Aim of the task:
Pick up the passage on Afentra's Block 3/05 acquisition after its final sentence and continue it.

Text section:
The acquisition will take Afentra's combined interest in Block 3/05 to 24%2 with a combined implied acquisition cost of ~$4/ 2P bbl4 and asset breakeven costs of $35/bbl. Block 3/05 production averaged 19,500 bopd in the first half of 2022 and has material production growth potential. Upon completion of both the Sonangol and INA transactions, Afentra will have initial 2P Reserves of c.24 million barrels (20 and 4 mmbo respectively) and daily production of c.4,680 bbl/d. (3900 and 780bopd respectively).
The asset interests being acquired under the INA Transaction generated an EBITDA of US$ 5.3 million for the year ended 31 December 2021, as extracted from unaudited management information for the year, with EBITDA being defined as "earnings before interest, tax, depreciation and amortisation".
Block 3/05, in which Afentra is acquiring a further 4% non-operated interest, is located in the Lower Congo Basin and consists of eight mature producing fields. The discoveries were made by Elf Petroleum (now part of TotalEnergies) in the early 1980s. Development was by shallow-water (40-100m) platforms that included successful waterflood activities with first oil in 1985. Sonangol assumed operatorship from 2005 and has focused on sustaining production through workovers and maintaining asset integrity. No infill drilling campaigns have taken place in the last 15 years. The asset has a diverse portfolio of over 100 wells and currently produces from around 40 production wells and has nine active water injectors. The facilities include 17 well-head and support platforms and four processing platforms, with oil exported via the Palanca FSO.

Data shown:
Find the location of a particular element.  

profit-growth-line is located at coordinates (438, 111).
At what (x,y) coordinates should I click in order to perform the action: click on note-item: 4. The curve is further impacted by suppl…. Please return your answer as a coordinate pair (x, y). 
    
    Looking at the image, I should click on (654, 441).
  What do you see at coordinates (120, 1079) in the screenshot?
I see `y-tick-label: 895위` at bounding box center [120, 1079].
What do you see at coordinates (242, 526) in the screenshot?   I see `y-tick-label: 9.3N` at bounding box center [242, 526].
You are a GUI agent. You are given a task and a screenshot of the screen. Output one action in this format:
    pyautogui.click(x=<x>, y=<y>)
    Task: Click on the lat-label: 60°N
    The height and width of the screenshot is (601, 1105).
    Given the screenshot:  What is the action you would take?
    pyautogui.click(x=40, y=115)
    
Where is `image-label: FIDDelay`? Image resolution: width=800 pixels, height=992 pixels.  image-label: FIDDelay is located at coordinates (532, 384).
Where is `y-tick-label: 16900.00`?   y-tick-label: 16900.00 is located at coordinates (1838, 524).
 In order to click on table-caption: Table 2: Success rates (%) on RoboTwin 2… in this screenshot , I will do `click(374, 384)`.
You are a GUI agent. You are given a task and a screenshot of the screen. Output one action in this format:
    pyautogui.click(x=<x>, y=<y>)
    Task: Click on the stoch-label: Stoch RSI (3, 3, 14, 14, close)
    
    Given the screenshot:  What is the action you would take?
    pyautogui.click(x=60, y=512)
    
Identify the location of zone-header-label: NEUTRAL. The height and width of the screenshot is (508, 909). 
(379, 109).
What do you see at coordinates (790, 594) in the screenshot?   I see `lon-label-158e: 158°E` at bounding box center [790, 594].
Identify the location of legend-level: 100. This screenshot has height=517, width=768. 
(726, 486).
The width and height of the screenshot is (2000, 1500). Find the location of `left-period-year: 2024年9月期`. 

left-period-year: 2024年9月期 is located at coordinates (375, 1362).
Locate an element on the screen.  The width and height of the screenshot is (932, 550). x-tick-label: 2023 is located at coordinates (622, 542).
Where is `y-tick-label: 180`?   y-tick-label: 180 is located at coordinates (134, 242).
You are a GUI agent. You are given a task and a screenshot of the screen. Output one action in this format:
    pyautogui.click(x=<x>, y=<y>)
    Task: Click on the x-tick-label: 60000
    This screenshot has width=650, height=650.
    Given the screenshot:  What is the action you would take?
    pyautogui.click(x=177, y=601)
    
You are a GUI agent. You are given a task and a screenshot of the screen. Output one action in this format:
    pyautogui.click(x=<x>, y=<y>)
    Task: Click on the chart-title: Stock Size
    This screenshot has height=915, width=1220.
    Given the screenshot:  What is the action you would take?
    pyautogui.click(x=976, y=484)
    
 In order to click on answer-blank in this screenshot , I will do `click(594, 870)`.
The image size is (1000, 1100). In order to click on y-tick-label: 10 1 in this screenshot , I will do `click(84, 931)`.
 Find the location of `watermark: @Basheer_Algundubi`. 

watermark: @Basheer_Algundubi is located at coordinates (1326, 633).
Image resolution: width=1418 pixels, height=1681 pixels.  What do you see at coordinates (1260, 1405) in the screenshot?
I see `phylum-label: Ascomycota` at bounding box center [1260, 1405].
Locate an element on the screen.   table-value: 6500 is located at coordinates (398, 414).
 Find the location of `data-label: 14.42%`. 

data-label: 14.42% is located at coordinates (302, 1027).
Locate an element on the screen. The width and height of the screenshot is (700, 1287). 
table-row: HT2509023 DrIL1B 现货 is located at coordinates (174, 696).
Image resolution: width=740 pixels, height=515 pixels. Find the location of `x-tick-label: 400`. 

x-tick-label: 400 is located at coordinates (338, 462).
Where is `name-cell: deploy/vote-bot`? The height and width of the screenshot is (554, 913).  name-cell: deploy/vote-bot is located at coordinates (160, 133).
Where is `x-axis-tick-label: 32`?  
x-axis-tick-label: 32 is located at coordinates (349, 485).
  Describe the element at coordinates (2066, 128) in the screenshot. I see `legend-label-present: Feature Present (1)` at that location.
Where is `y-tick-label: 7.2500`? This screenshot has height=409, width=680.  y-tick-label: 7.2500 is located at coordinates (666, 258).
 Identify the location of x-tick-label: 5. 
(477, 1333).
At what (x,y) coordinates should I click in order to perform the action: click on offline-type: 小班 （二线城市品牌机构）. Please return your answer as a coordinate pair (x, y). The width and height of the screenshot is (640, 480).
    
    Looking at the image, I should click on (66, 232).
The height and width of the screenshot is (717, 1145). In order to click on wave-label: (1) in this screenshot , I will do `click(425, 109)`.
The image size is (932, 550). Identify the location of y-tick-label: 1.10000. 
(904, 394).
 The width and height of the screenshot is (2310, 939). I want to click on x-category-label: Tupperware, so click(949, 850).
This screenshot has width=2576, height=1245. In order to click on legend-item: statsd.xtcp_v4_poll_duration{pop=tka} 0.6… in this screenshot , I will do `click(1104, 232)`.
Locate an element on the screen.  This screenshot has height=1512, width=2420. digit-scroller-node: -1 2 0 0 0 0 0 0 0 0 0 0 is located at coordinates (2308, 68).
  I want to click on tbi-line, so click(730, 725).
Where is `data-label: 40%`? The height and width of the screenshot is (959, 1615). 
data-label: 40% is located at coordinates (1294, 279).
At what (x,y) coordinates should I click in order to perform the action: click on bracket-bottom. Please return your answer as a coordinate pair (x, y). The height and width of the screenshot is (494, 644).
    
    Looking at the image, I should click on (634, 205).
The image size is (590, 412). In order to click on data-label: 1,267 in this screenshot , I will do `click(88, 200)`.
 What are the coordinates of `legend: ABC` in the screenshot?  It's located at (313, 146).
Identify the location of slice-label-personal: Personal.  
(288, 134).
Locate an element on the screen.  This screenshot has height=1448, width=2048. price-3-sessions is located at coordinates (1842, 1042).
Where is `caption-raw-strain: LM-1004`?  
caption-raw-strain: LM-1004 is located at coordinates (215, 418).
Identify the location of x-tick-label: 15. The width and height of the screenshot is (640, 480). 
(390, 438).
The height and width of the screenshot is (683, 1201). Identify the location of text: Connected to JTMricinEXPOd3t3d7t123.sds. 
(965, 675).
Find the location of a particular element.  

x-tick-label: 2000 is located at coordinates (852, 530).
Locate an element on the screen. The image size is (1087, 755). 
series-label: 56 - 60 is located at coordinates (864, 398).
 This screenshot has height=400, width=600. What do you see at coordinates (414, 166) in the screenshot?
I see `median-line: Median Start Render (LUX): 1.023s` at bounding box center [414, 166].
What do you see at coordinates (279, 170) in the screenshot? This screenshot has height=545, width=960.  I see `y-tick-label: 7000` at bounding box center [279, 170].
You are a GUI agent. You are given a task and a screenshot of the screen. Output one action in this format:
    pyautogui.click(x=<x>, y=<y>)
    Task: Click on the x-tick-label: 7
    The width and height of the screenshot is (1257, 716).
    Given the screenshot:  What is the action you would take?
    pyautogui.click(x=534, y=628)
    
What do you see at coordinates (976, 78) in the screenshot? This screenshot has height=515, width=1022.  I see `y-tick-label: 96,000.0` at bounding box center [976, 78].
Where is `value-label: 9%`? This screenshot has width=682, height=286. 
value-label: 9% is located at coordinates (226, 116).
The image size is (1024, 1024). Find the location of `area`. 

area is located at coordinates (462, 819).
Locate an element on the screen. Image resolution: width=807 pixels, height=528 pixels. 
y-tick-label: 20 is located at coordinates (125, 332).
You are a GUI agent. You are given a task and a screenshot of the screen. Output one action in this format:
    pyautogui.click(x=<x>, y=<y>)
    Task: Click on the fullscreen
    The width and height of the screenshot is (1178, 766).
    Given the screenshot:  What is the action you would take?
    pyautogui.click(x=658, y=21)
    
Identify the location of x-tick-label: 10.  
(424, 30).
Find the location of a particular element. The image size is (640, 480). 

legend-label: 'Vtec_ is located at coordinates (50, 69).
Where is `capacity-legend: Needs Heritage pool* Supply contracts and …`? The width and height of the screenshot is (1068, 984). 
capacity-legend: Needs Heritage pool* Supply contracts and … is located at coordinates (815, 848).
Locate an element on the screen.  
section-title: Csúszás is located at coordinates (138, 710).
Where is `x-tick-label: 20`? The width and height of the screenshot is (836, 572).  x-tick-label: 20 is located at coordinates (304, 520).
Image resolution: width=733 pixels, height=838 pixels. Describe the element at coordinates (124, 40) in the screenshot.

Exercise answer:
The entry into Block 3/05A also provides Afentra with access to existing light oil and associated gas discoveries that could be tie-back developments to the existing Block 3/05 infrastructure. Block 3/05A contains an oil in place of ~300 mmbls, including one partially developed and two un-developed oil discoveries. There is potential for material incremental gross production of circa 10,000 bbl/d.
Both 3/05 and 3/05A provide scope for broad based ESG impact in the form of emissions reduction, gas utilisation opportunities and positive socio-economic impacts. Consistent with Afentra's purpose and strategy, Afentra will be working alongside Sonangol to support its transition strategy which is closely aligned with Afentra's ESG agenda. A key outcome of the due diligence work to date has been to identify the opportunity to work with the JV to enhance the environmental performance of Block 3/05 through emissions reductions.
The acquisition of the assets from INA is expected to be funded through the same debt and existing available funds as those being utilised for the Sonangol transaction and discussions with the selected debt finance provider are well advanced and will be finalised ahead of re-admission.
Transaction Timings and RTO Update
The INA Acquisition is subject to satisfaction of Conditions Precedent customary for a transaction of this nature which mainly relate to Governmental approvals and waiver of state pre-emption rights, these are expected in Q3/Q4 2022.The licence extension of Block 3/05 which will trigger the incremental payment of $10 million is also expected to be granted in Q3/Q4 2022.
The ongoing Sonangol transaction and associated RTO process, with publication of the AIM re-admission document and resumption of trading is expected to occur in the coming weeks. The General Meeting to approve the Sonangol Acquisition will follow in line with regulatory timelines.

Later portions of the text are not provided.